_Try it_:
Search the material below for the string "column" and list each line that holds it.

Top of Exercise input

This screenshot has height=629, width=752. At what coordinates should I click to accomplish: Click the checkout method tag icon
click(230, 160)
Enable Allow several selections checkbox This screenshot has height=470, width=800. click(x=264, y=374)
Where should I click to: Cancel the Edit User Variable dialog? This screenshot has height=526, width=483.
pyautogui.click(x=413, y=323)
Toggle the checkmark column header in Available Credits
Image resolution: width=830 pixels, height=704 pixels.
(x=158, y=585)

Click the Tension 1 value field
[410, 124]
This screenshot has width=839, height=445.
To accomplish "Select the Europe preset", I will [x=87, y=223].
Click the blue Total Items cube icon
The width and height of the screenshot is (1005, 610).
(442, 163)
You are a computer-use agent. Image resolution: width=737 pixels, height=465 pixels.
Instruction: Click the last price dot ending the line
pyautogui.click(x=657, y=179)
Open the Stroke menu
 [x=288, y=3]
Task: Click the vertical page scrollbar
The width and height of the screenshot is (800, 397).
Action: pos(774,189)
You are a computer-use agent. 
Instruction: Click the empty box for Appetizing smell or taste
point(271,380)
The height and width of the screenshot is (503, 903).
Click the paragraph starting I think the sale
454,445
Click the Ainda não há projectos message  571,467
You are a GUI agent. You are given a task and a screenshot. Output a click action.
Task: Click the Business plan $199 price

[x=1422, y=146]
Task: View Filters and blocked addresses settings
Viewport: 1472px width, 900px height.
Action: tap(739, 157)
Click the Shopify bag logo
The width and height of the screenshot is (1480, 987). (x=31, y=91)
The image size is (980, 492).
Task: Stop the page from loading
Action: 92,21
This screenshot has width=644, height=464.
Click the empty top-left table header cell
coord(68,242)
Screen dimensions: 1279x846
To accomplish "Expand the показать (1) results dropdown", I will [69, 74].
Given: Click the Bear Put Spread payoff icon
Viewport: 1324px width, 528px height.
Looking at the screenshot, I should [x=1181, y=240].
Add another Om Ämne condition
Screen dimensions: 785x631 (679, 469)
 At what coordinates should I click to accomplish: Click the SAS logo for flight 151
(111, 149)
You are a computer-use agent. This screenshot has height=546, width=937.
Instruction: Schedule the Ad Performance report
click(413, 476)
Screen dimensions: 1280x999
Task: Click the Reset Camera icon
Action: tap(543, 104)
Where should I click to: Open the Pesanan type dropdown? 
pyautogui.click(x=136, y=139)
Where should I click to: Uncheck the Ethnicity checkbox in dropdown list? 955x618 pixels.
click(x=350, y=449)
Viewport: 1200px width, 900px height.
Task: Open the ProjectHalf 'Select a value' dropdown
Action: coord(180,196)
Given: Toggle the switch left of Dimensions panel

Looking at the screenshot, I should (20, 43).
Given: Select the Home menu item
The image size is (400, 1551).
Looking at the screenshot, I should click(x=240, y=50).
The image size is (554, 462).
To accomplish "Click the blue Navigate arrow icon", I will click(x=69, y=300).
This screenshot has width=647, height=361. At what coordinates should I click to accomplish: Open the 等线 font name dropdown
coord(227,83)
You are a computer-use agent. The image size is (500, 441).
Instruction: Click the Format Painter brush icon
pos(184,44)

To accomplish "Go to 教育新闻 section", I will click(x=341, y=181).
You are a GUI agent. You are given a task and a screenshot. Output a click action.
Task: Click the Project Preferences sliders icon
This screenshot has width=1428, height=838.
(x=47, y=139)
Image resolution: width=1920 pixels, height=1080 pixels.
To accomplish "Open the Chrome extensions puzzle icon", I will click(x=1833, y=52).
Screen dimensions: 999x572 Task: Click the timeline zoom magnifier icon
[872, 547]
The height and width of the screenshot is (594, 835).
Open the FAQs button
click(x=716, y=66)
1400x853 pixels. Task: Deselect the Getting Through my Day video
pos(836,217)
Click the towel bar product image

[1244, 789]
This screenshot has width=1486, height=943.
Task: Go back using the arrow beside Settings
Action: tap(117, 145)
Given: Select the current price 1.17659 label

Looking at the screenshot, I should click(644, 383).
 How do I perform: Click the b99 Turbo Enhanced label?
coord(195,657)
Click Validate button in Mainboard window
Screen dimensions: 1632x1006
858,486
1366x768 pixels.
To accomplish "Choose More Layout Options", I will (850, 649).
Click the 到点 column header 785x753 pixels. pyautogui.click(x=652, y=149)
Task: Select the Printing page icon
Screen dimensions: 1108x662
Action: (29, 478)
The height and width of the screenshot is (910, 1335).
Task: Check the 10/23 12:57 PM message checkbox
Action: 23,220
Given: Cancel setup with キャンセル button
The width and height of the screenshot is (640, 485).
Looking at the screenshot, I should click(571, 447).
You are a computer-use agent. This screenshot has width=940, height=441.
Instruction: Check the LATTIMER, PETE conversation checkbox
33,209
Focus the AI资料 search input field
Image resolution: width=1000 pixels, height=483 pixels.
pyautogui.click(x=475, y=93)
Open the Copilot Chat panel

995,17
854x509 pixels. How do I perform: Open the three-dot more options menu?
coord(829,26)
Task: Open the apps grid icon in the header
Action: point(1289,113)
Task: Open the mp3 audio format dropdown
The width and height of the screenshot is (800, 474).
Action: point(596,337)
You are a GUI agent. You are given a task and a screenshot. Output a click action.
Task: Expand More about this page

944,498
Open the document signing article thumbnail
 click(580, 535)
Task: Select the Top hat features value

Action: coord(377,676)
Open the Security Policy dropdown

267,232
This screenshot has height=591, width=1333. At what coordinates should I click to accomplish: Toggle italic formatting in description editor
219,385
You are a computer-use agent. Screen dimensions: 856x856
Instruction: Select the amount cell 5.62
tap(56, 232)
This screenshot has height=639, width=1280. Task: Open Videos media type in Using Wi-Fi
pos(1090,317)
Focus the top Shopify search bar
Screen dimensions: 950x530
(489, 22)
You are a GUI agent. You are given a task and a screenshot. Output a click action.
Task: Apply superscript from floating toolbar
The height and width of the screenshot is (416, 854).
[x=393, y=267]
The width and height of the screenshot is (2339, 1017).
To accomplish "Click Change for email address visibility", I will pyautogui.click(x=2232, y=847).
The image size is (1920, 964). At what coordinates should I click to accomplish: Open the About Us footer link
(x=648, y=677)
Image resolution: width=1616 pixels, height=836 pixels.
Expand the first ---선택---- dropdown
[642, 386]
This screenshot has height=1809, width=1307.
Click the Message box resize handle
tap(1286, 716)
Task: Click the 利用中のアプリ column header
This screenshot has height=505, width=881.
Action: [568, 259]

Bottom of Exercise input

_Response_:
Toggle the checkmark column header in Available Credits
Click the 到点 column header 785x753 pixels. pyautogui.click(x=652, y=149)
Task: Click the 利用中のアプリ column header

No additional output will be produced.